Steps: 6, Sampler: Euler, CFG scale: 1, Seed: 1259467077, Size: 960x512, Model hash: fded6ea807, Model: animelike25D_animelike25DPruned, Denoising strength: 0.8, Version: v1.2.1, ControlNet 0: "preprocessor: lineart_realistic, model: control_v11p_sd15_lineart_fp16 [5c23b17d], weight: 1, starting/ending: (0, 1), resize mode: Crop and Resize, pixel perfect: True, control mode: ControlNet is more important, preprocessor params: (512, 64, 64)", ControlNet 1: "preprocessor: softedge_hedsafe, model: control_v11p_sd15_softedge_fp16 [f616a34f], weight: 1, starting/ending: (0, 1), resize mode: Crop and Resize, pixel perfect: True, control mode: ControlNet is more important, preprocessor params: (512, 1, 64)", ControlNet 2: "preprocessor: depth_midas, model: control_v11f1p_sd15_depth_fp16 [4b72d323], weight: 1, starting/ending: (0, 1), resize mode: Crop and Resize, pixel perfect: True, control mode: ControlNet is more important, preprocessor params: (512, 64, 64)", ControlNet 3: "preprocessor: normal_bae, model: control_v11p_sd15_normalbae_fp16 [592a19d8], weight: 1, starting/ending: (0, 1), resize mode: Crop and Resize, pixel perfect: True, control mode: ControlNet is more important, preprocessor params: (512, 64, 64)", ControlNet 4: "preprocessor: none, model: diff_control_sd15_temporalnet_fp16 [adc6bd97], weight: 0.5, starting/ending: (0, 1), resize mode: Crop and Resize, pixel perfect: True, control mode: Balanced, preprocessor params: (512, 1, 64)", ControlNet 5: "preprocessor: tile_resample, model: control_v11f1e_sd15_tile_fp16 [3b860298], weight: 1, starting/ending: (0, 1), resize mode: Crop and Resize, pixel perfect: True, control mode: ControlNet is more important, preprocessor params: (512, 1, 64)"

Most of these settings is preseted in cn_v2v code.

Requirements

Only tested on Ubuntu.

Install ffmpeg.

Install controlnet webui extension: https://github.com/Mikubill/sd-webui-controlnet (download models: control_v11p_sd15_lineart_fp16, control_v11p_sd15_softedge_fp16, control_v11f1p_sd15_depth_fp16, control_v11p_sd15_normalbae_fp16, control_v11f1e_sd15_tile_fp16, and diff_control_sd15_temporalnet_fp16 from https://huggingface.co/CiaraRowles/TemporalNet)

Download checkpoint animelike25D_animelike25DPruned [fded6ea807] from civitai.com.

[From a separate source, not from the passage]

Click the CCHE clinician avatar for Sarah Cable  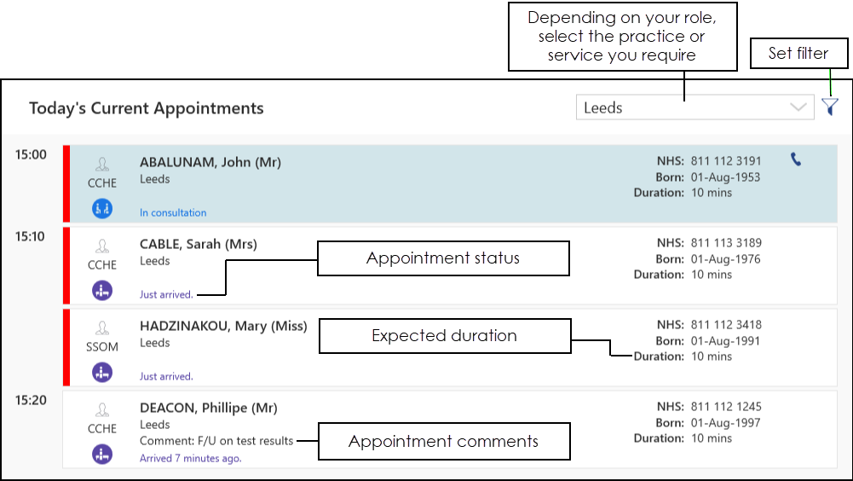pyautogui.click(x=102, y=246)
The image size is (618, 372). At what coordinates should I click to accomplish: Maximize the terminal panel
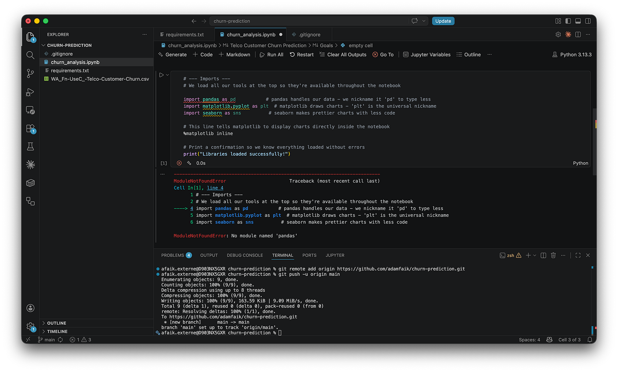pyautogui.click(x=578, y=255)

Copy cn_v2v.py to webui scripts/ folder to install it.

Enable xformers, with xformers, max GPU VRAM usage is 10800MiB, for 7s video (width/height: 960/512) convert time is 11min on 4090.

In webui settings, change max controlnet unit to 6.

Usage

As the checkpoint downloaded in Requirements animelike25D_animelike25DPruned is very good for cartoon, so no need to give style words in prompt, and presets in cn_v2v have cfg_scale=1, so change prompt will have few effects, just input cartoon for all videos is ok, and negative_prompt is preseted in code, you can leave it empty.

simple method

In img2img panel, Change width/height, select CN v2v in script dropdown, upload a video, wait until it upload fininsh, there will be a 'Download' link.

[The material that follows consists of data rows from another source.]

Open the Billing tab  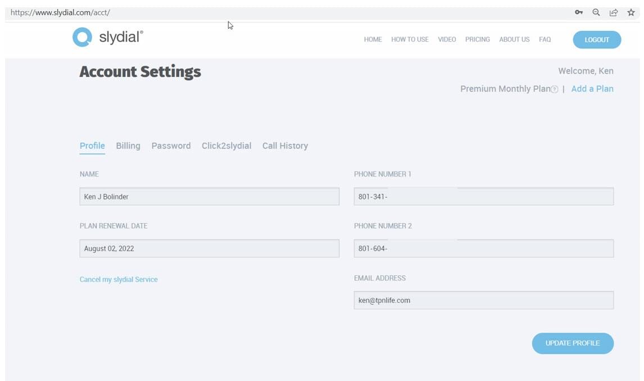[x=128, y=146]
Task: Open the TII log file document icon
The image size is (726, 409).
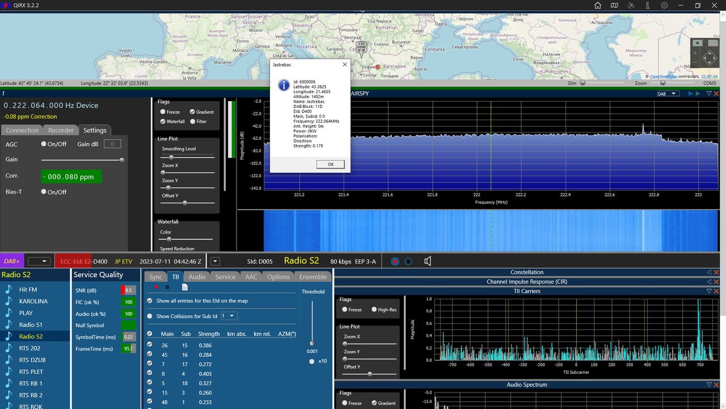Action: click(x=184, y=287)
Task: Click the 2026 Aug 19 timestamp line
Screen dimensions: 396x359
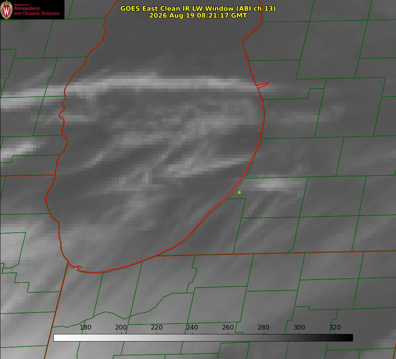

After that, you can see two links appeared at the page bottom, the first link is the first frame image of converted video, the second link is the converted video, after convert finished, you can click the two links to check them. (I still don't know simple method to show video after convert finished in gradio)

(optional, if you want more cartoon, change Temporalnet weight to 0.2, but it will have more flickering)

Settings finished, go click Generate.

improve quality

you can just change the seed, different seed sometimes have very different quality in details.

For test seed, you can upload a important video frame in img2img, and enable Test settings on a single image, have to upload a image in img2img in cn_v2v.